The term over speed is specific to the motor, not the spindle. So on my mill the motor's speed/frequency range is 20-200 Hz for a mill spindle speed of 450-4500 RPM, back gear is 45-450 RPM. Above the motor base speed of 60Hz the motor makes constant Hp up to 200Hz, but torque falls off in a somewhat non-linear fashion. If you were to look at the applied spindle power compared to a standard 1750 RPM 60 Hz motor runing a 1:2 belt ratio to achieve the same mill spindle speed of a VFD 1750 RPM motor running at 120Hz (3500 RPM) with a 1:1 belt ratio, the latter would have twice the Hp and about the same torque with a spindle speed of 3500 RPM in both cases. So over speeding the motor gives you a wider motor operating range while maintaining power to the spindle. Decreasing a motor below its base speed, you loose Hp and although motor torque is flat, spindle torque decreases in a linear fashion relative to a fixed speed motor because of the mechanical advantage (changing pulley ratio) of the latter. This is one reason for over sizing the VFD motor to compensate for the performance drop off below the motor's base speed.

A 2 Hp mill would be up sized to 3 Hp for VFD use, a 3 Hp would be up sized to 5 Hp for use with a VFD. Also VFDs can boost a standard motors operating parameters for short periods and can provide tighter moter spindle speed control when using sensorless vector or encoder feedback.
 
Last edited:
This braking resistor you speak of... can you walk me through it? Can you do it in any induction motor? I am complete;y fine with my mill/motor set up, its the braking is like more than anything.
 
A braking resistor is specific to use with VFDs, it is a means for the VFD to sink the motors generated voltage into heat, a VFD can also inject voltage into the motor coils to reverse/counter to the motor inertia. This is also done on DC motors.
 
With a VFD as you decrease the speed below the base speed (60 Hz) your horsepower decreases in a linear fashion down to 0 RPM. You also have issues of constant torque below the base speed with older motors, so may have constant torque to 30Hz and then it decreases. Newer VFD rated motors have constant torque ratios of 10:1 so good down to around 6Hz but no Hp at that frequency. I would stick with a 2Hp VFD rated motor, I think you give up a lot of Hp and torque going to 1 Hp. Dpends on the mill, pulley ratios and what you do with it. Typically if you are using a VFD to control the motor speed, you would up size the motor and not decrease it. If it is a knee mill I would stick with a minimum of 2 Hp.

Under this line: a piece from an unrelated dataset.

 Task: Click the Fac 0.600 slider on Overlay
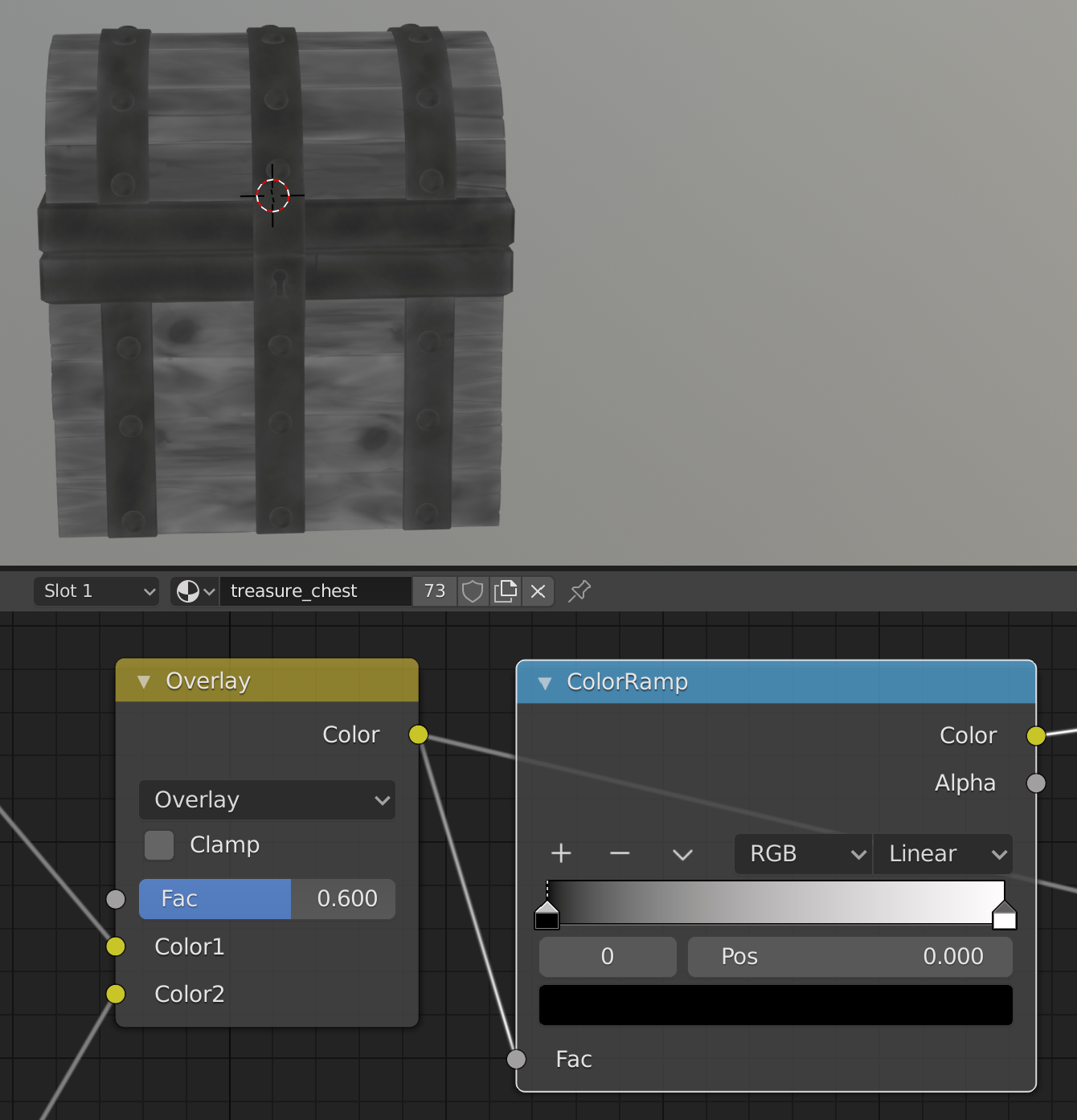point(267,899)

You are correct of course, but the way you said it could be taken the wrong the way. The way I like to say it is that, when you decrease speed by pulleys or gears, you get a corresponding increase in the available torque. When you decrease speed with a VFD, the available torque remains the same. So since HP is a function of torque and speed, technically HP goes down as you said. But if the torque you used at high speed was sufficient, then you will still have that torque at low speed (not considering the torque curves and nonlinearity you already covered nicely).

It depends on your motives for lowering speed. For example, if your saw is meant for an 8" blade and you're putting a 12" blade on it, then use mechanical methods. If your 1" endmill is spinning too fast and you want to slow it down, VFD

My reason for posting is that I think people (future people reading this) who are noobs, might read this and zoom in on "HP Loss" and think a VFD is not a good option, when it almost always is. For this application specifically, I concur with at least a 2hp 3ph motor.